* _Recorded data_

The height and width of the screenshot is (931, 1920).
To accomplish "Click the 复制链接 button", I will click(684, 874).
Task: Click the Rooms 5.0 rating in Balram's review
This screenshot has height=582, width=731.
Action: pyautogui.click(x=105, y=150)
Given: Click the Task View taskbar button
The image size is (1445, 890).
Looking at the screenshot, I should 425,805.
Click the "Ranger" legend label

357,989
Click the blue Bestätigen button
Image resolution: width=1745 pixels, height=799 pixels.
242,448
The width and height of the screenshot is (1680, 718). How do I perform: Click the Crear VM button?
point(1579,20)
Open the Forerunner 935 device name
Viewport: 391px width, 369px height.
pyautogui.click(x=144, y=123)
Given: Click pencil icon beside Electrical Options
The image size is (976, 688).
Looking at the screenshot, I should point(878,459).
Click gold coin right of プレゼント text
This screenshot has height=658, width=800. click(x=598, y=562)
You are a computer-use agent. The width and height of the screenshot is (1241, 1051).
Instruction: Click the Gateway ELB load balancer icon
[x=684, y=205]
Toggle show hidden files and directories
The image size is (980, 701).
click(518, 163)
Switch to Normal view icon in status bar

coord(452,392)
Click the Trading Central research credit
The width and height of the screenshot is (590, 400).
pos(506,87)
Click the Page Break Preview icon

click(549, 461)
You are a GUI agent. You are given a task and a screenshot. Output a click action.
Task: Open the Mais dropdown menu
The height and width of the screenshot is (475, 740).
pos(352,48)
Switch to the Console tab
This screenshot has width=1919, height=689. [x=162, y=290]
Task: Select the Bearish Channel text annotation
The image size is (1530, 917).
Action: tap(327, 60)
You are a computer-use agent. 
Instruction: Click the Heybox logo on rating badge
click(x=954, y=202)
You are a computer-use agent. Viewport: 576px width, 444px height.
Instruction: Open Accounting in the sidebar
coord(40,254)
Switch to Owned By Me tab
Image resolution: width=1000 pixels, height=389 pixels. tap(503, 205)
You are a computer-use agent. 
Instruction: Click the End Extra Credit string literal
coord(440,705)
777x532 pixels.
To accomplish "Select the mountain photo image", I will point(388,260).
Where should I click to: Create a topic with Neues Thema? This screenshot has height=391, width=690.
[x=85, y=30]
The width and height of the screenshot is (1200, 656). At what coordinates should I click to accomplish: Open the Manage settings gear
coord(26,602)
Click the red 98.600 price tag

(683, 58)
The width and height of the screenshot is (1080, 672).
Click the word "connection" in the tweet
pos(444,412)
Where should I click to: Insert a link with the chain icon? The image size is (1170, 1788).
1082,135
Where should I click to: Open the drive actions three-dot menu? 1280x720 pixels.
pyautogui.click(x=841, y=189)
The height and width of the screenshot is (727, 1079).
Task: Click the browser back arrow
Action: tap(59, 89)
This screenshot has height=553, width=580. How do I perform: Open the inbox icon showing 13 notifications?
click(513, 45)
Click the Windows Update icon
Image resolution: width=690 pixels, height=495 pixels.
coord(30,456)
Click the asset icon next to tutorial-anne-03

* _Task statement_
Which lines in the records above contain the word "agent"? Return each of them.

* _Task solution_
You are a computer-use agent. The width and height of the screenshot is (1241, 1051).
You are a GUI agent. You are given a task and a screenshot. Output a click action.
You are a computer-use agent. 
You are a computer-use agent. Viewport: 576px width, 444px height.
You are a computer-use agent. 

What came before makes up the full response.